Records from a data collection
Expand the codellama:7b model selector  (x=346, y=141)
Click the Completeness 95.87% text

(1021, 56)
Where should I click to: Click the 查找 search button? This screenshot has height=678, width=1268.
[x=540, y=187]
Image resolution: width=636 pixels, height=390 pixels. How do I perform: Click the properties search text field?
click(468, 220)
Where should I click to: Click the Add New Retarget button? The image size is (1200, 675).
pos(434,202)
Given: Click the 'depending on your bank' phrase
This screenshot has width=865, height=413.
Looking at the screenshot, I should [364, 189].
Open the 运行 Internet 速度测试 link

* [EXERCISE]: Print exactly the lines from the one with "Given: Click the" through the end of the data, inclusive.

* [YOUR RESPONSE]:
Given: Click the 'depending on your bank' phrase
This screenshot has width=865, height=413.
Looking at the screenshot, I should [364, 189].
Open the 运行 Internet 速度测试 link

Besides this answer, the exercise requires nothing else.